**TRECHO DO TEXTO**

........

Primeiros anos de (des)governo

image_pdf

Por VLADIMIR SAFATLE*

Prefácio do livro recém-lançado, organizado por Paulo Martins & Ricardo Musse

Esse livro é, inicialmente, a expressão da capacidade de intervenção e análise da Universidade brasileira diante de um dos momentos mais sombrios de nossa história. Nele, as leitoras e leitores encontrarão textos analíticos e de intervenção a respeito do processo de explicitação do colapso da democracia formal brasileira a partir da ascensão de Jair M. Bolsonaro.

Enquanto o Brasil confrontava-se com o fim do sistema de pactos da “Nova República”, com o retorno das matrizes do fascismo nacional, com a explicitação da guerra civil não declarada do estado policial contra as populações submetidas historicamente à pauperização e desaparecimento, a Universidade compreendeu que era tarefa sua intervir, alertar e mobilizar. Nesse sentido, ela lembrou daquilo que lhe define, a saber, ser o espaço de exercício da crítica implacável do existente, na crença de que tal exercício é condição fundamental para que a sociedade encontre forças para criar novas situações e se confronte com a verdade de sua condição, por mais dura que ela seja.

Quando o governo Bolsonaro subiu à cena política, um de seus alvos reiterados e preferenciais foi a Universidade brasileira. Contrariamente àqueles que afirmavam ser a Universidade brasileira espaço estéril, produtora de um saber que não teria contato com as fontes vivas da sociedade, esse governo entendeu muito bem a força do que se produz em nossos campi, assim como entendeu a transformação que está a se operar a partir da integração irreversível das camadas populares a nosso corpo discente e docente. Na Universidade, gesta-se novas potencialidades de configuração da sociedade brasileira. Por isso, para governos como esse, ela deve ser quebrada e calada.

Em sua luta contra a Universidade, o governo Bolsonaro não temeu mobilizar discursos e práticas que nos remetem aos mais dramáticos momentos do fascismo histórico. As acusações de “marxismo cultural”, as “denúncias” de “permissividade sexual” entre nós podem parecer dignas de anedotário, mas elas têm método. Elas ressoam as acusações de “bolchevismo cultural” e “bolchevismo sexual” que já foram ouvidas nos anos trinta do século passado. Pois elas indicam focos reais de luta.

Toda transformação social efetiva começa por mudar o lugar natural dos corpos, criar novas circulações e visibilidades de desejos. E a Universidade brasileira tem um papel importante nesse processo, ao forçar debates sobre as estruturas disciplinares da vida social e a maneira com que os corpos são sujeitados, classificados e construídos. Mas toda transformação social efetiva começa também por questionar as estruturas de reprodução material e seus circuitos de riquezas. Isto, a Universidade brasileira fez desde sua consolidação, através das mais diversas tradições e perspectivas.

........

**TAREFAS**
1. Segundo o prefácio, quem organizou o livro?
2. Liste todas as acusações entre aspas que aparecem no prefácio.
3. Repita sem nenhuma mudança o trecho do prefácio que vai de "Prefácio do livro" até "Jair M. Bolsonaro.".

**TRECHO DOS DADOS**

........

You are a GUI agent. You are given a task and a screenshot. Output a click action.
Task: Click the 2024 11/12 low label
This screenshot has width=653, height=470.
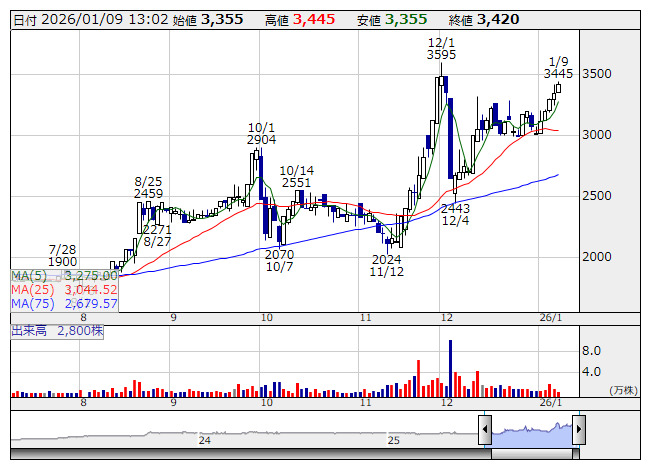(x=385, y=265)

........

**RESPOSTAS**
1. Paulo Martins e Ricardo Musse.

2. "marxismo cultural", "permissividade sexual", "bolchevismo cultural", "bolchevismo sexual"

3.
Prefácio do livro recém-lançado, organizado por Paulo Martins & Ricardo Musse

Esse livro é, inicialmente, a expressão da capacidade de intervenção e análise da Universidade brasileira diante de um dos momentos mais sombrios de nossa história. Nele, as leitoras e leitores encontrarão textos analíticos e de intervenção a respeito do processo de explicitação do colapso da democracia formal brasileira a partir da ascensão de Jair M. Bolsonaro.